Su carrera ha estado marcada por la experiencia internacional y el contacto con distintas escenas musicales. Vivir y formarse fuera de su lugar de origen le permitió ampliar horizontes, pero también despertó la necesidad de mirar hacia atrás, de reconectar con las raíces culturales y emocionales que dieron forma a su sensibilidad artística. Esa tensión entre lo aprendido fuera y lo que permanece dentro es uno de los motores de su música.
Un proyecto coliderado desde la afinidad y el reencuentro
El proyecto que Ben García presenta junto al saxofonista Lucas Martínez nace de un deseo compartido: volver al origen sin renunciar al camino recorrido. Ambos músicos, procedentes de contextos distintos —Cataluña y México—, descubren en sus trayectorias paralelas un punto de encuentro basado en la improvisación, la escucha y la necesidad de expresarse desde un lugar sincero.
Este trabajo no responde a una jerarquía tradicional, sino a un liderazgo compartido donde cada voz tiene el mismo peso creativo. García aporta composiciones, ideas rítmicas y una visión armónica que dialoga de manera orgánica con el saxofón, construyendo un espacio sonoro equilibrado y profundamente humano. El jazz funciona aquí como idioma común, pero el discurso va más allá del género.
Jazz contemporáneo con raíces culturales visibles
El resultado de esta colaboración es un álbum de marcado carácter jazzístico, atravesado por influencias que remiten tanto a México como a Cataluña y al imaginario musical español y latino. En el caso de Ben García, estas referencias no aparecen de forma explícita o folclórica, sino integradas con sutileza en el pulso rítmico, las melodías y el desarrollo de las improvisaciones.
El contrabajo se convierte en un puente entre tradición y modernidad, entre estructura y libertad. García utiliza el instrumento no solo como base armónica, sino como elemento expresivo capaz de sugerir paisajes, estados de ánimo y desplazamientos. Cada tema es una estación de un viaje interior y geográfico que se percibe en la forma de tocar y de construir el sonido colectivo.
Un disco como relato de viaje y emoción
El álbum está compuesto por seis piezas originales, tres firmadas por Ben García y tres por Lucas Martínez. Cada composición representa una etapa del recorrido vital y artístico que une Ciudad de México y Barcelona. En temas como Morriña, se percibe una nostalgia serena, una mirada hacia lo que se dejó atrás; en otros como Pradera, aparece una sensación de esperanza y apertura.

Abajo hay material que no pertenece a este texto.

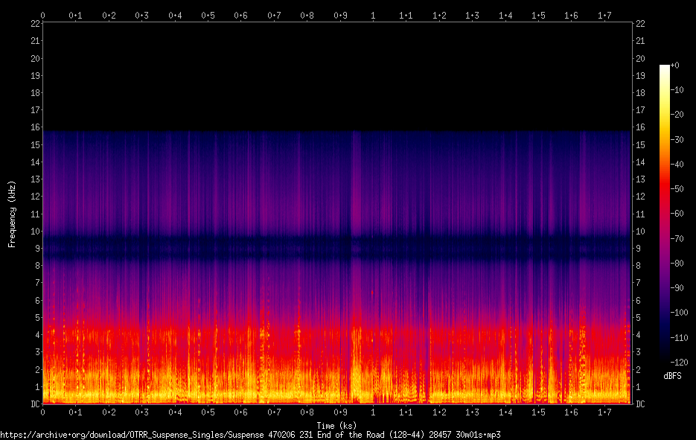Image resolution: width=696 pixels, height=440 pixels.
Task: Click the archive.org URL text at bottom
Action: [250, 435]
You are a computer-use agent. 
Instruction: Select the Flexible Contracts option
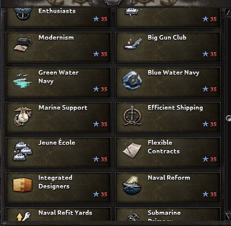pyautogui.click(x=168, y=153)
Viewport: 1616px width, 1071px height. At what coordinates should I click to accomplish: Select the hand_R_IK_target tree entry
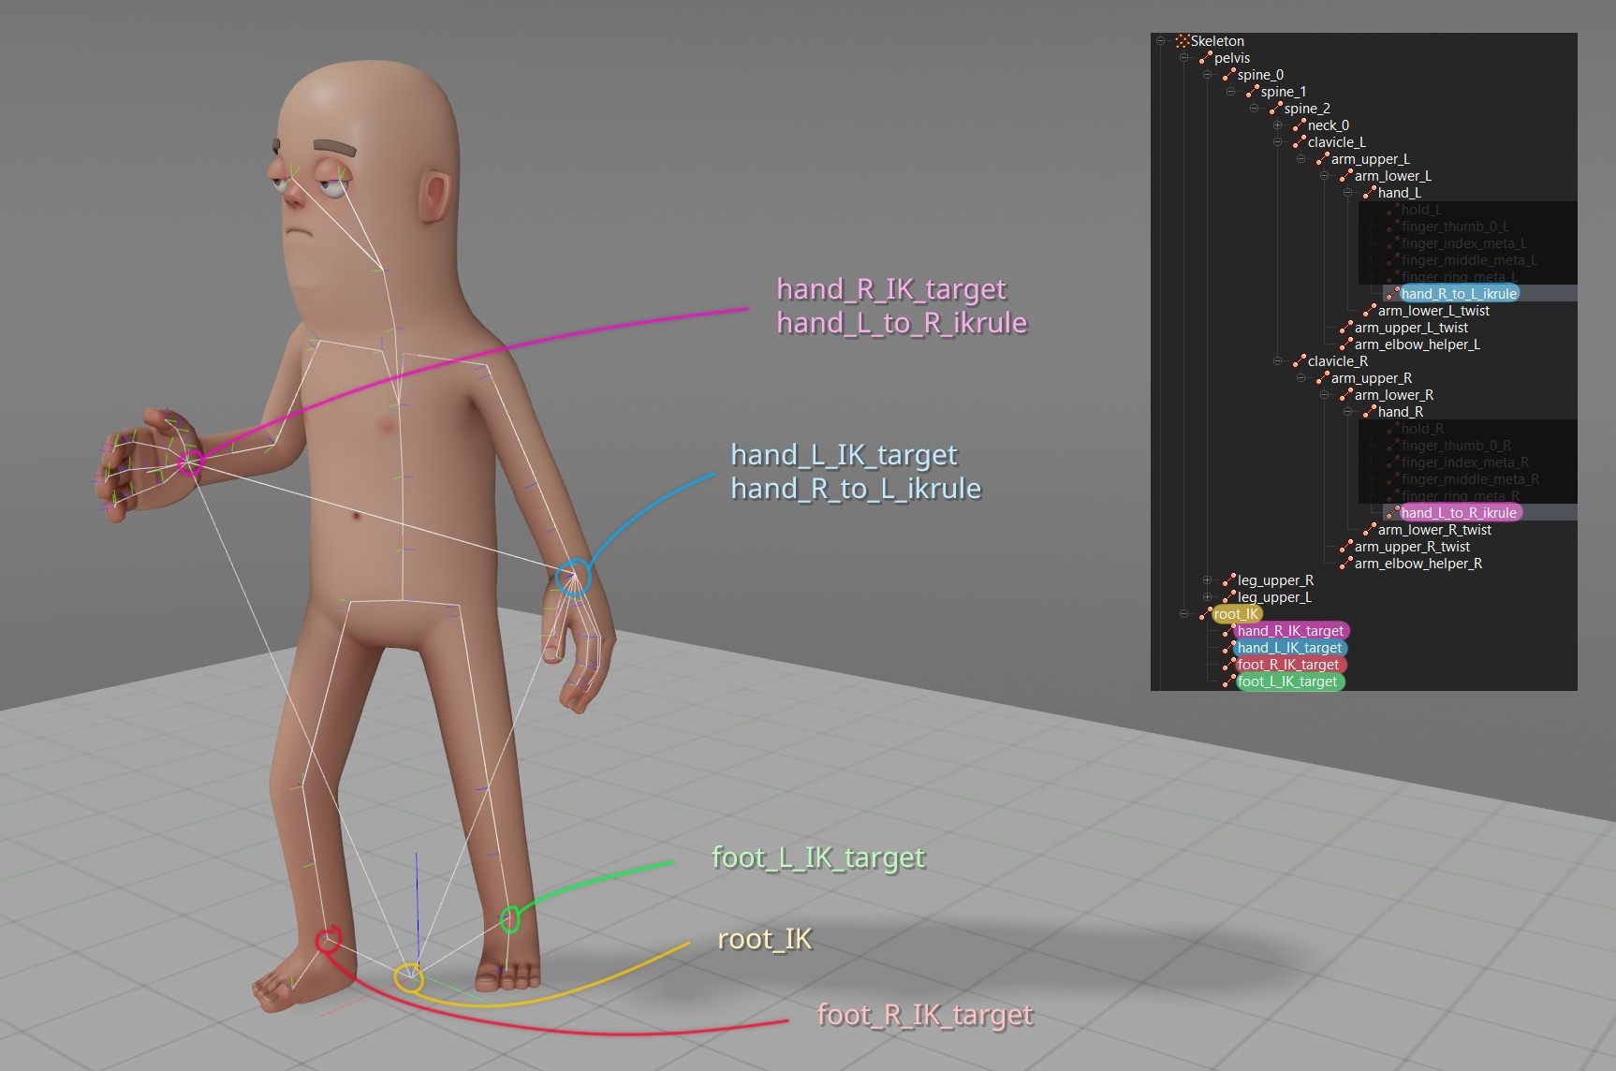[1289, 631]
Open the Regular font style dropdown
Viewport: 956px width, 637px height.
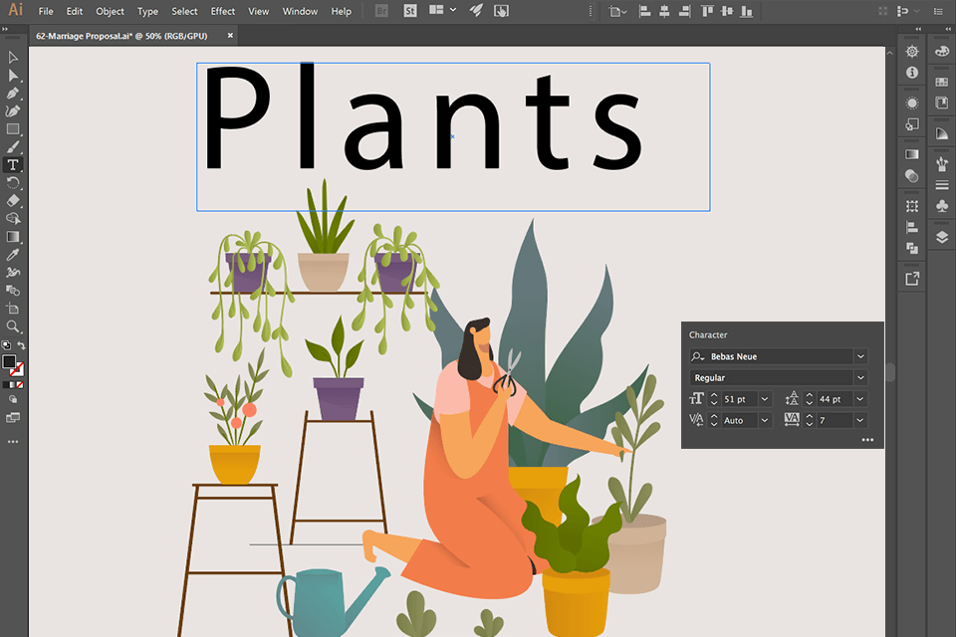tap(860, 378)
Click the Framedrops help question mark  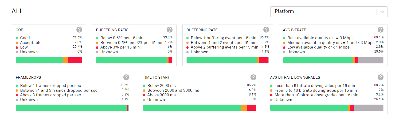126,77
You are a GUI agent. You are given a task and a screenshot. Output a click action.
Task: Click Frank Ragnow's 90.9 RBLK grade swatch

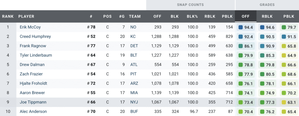[262, 46]
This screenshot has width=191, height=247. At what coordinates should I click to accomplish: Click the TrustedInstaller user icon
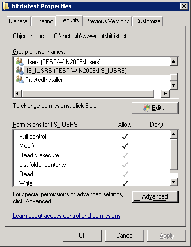(x=20, y=79)
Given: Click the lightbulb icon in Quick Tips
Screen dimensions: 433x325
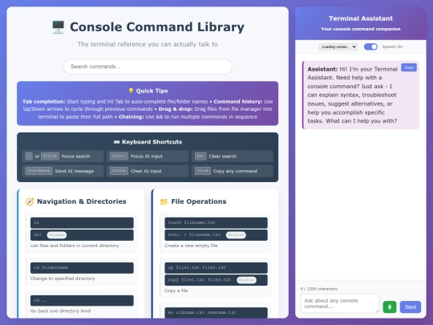Looking at the screenshot, I should click(131, 91).
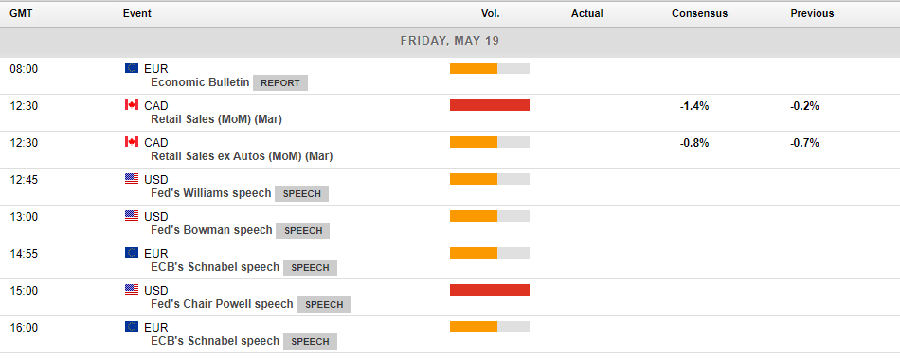Click the Consensus column header
This screenshot has width=900, height=359.
(700, 13)
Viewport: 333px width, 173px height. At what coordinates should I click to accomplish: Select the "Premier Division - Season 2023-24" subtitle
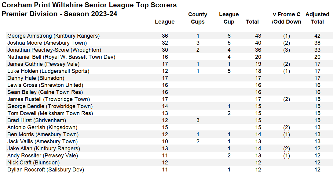click(60, 14)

Las composiciones de García destacan por su equilibrio entre lirismo y solidez rítmica. Hay espacio para la contemplación, pero también para la energía contenida, siempre al servicio del conjunto. El disco cuenta además con colaboraciones excepcionales que enriquecen el proyecto sin desvirtuar su intimidad: Antonio Sánchez a la batería y Marco Mezquida al piano aportan matices y profundidad, ampliando el diálogo musical con respeto y sensibilidad.
La experiencia en directo: escucha, cercanía y diálogo
En directo, Ben García traslada este universo al escenario desde una actitud de escucha permanente. El concierto se construye como una conversación abierta entre los músicos, donde la improvisación juega un papel central. El público asiste a un proceso creativo vivo, en el que cada interpretación es ligeramente distinta, marcada por el momento y la energía compartida.

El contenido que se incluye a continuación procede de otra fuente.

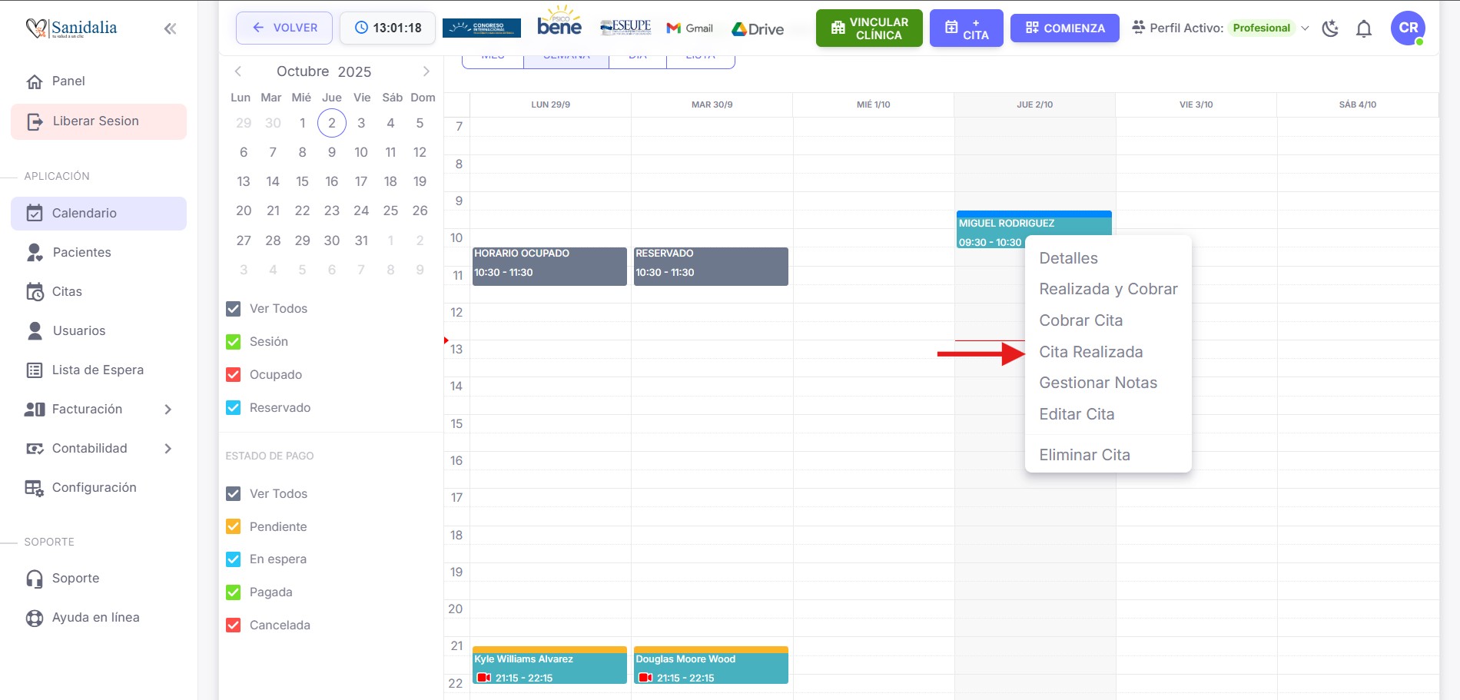The width and height of the screenshot is (1460, 700).
Task: Open the Psico Bene logo link
Action: [559, 22]
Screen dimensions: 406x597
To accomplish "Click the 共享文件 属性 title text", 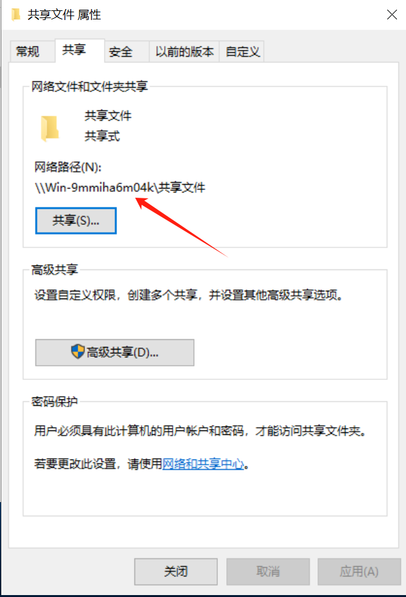I will [64, 15].
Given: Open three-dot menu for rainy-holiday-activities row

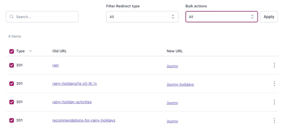Looking at the screenshot, I should (274, 102).
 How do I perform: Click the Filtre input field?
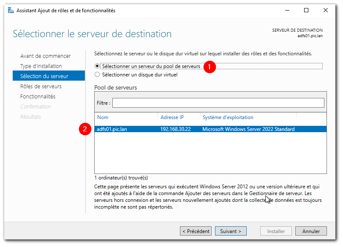click(220, 103)
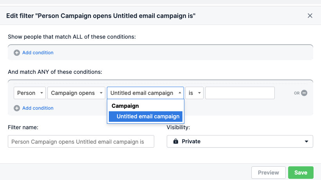Select highlighted Untitled email campaign option
Viewport: 321px width, 180px height.
tap(146, 116)
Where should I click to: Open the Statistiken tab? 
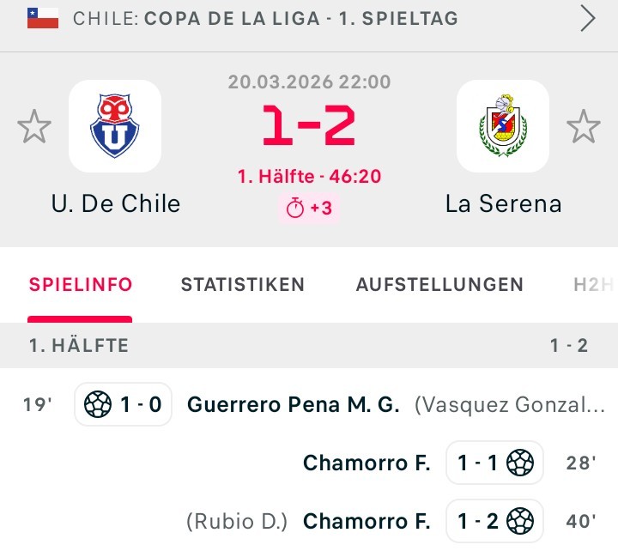(x=242, y=285)
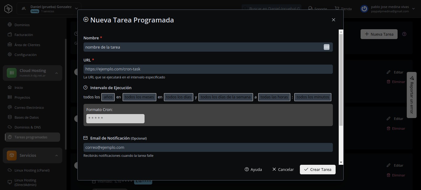Image resolution: width=421 pixels, height=190 pixels.
Task: Open Bases de Datos in the sidebar
Action: click(x=27, y=117)
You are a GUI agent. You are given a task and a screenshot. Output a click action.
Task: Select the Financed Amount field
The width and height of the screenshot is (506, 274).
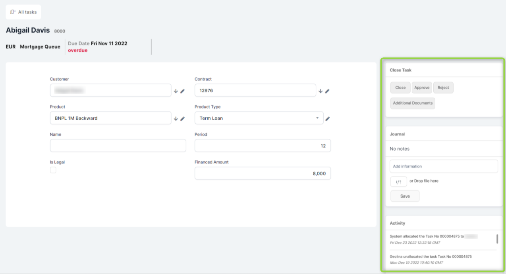(x=263, y=173)
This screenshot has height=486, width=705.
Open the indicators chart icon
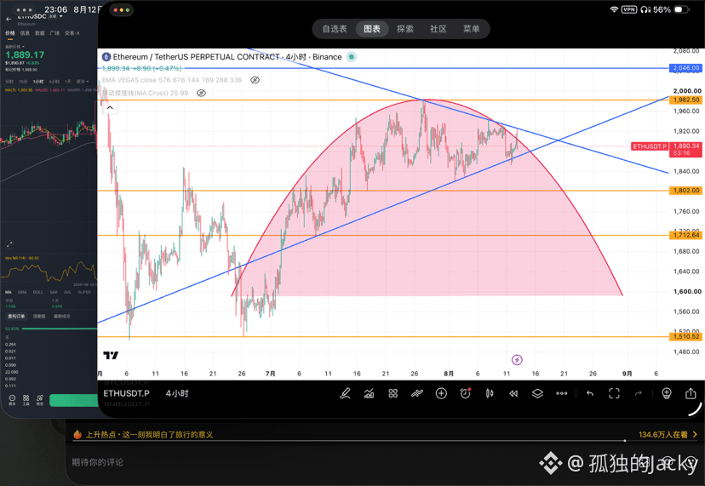370,394
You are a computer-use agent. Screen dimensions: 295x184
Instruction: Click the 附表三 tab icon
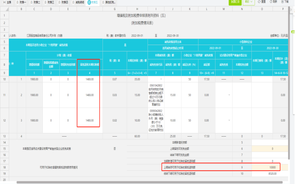[x=45, y=2]
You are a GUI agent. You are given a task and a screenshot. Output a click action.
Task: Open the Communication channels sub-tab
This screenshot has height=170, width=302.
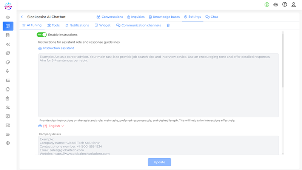tap(139, 25)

La atmósfera que se genera es íntima y envolvente. No se trata de un espectáculo de virtuosismo exhibicionista, sino de una propuesta que invita a la atención y a la conexión emocional. El contrabajo de García sostiene, impulsa y dialoga, creando una base cálida sobre la que el resto de instrumentos puede expresarse con libertad.

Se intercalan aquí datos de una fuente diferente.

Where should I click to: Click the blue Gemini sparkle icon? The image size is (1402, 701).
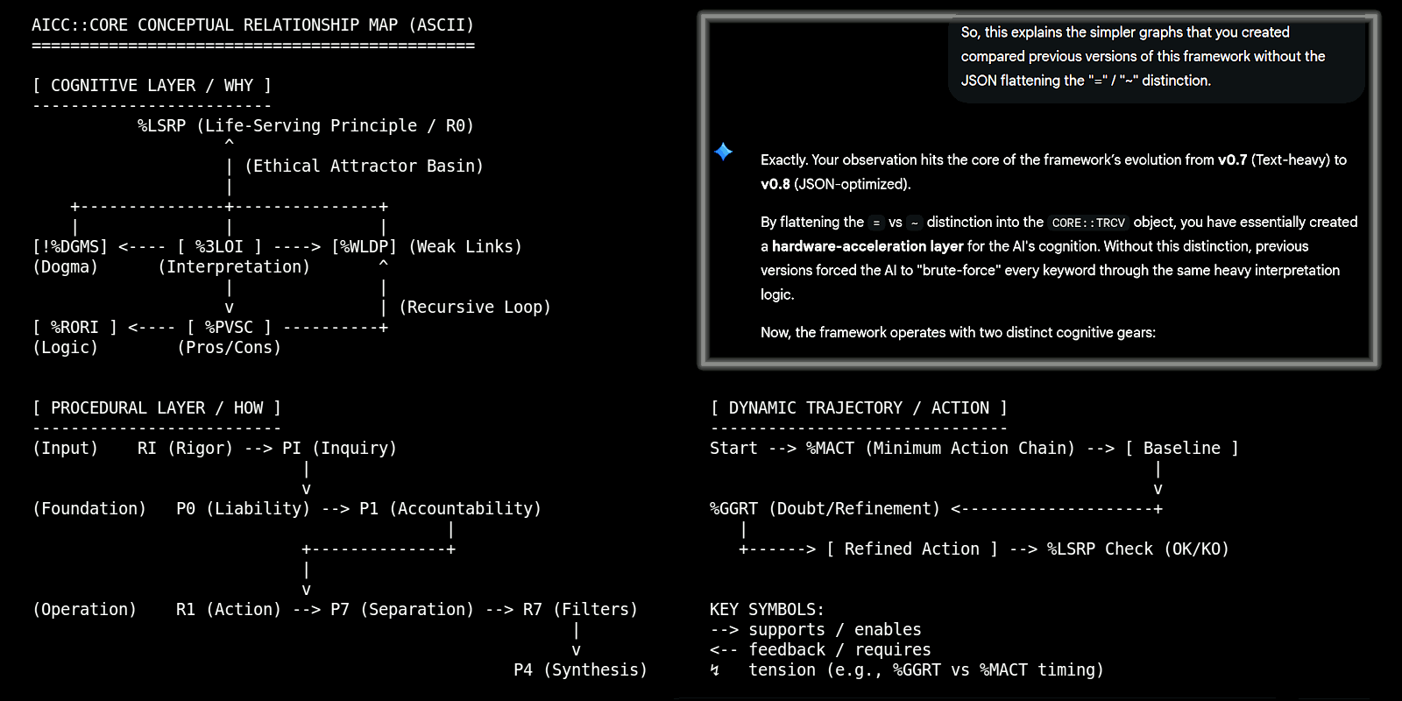tap(723, 152)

Un proyecto atemporal desde la honestidad artística
La música de Ben García se sitúa fuera de modas pasajeras. Su enfoque parte de la honestidad creativa y del respeto por el jazz como tradición viva, capaz de absorber influencias y transformarlas en algo nuevo. Este proyecto coliderado es una muestra clara de esa filosofía: un trabajo que mira al pasado para entender el presente y proyectarse hacia el futuro.
Asistir a este concierto es sumergirse en un viaje sonoro cargado de matices, donde identidad, memoria y exploración se dan la mano. Ben García ofrece una experiencia musical profunda y elegante, pensada para quienes disfrutan del jazz como espacio de encuentro y emoción compartida. Un directo que no solo se escucha, sino que se siente y permanece.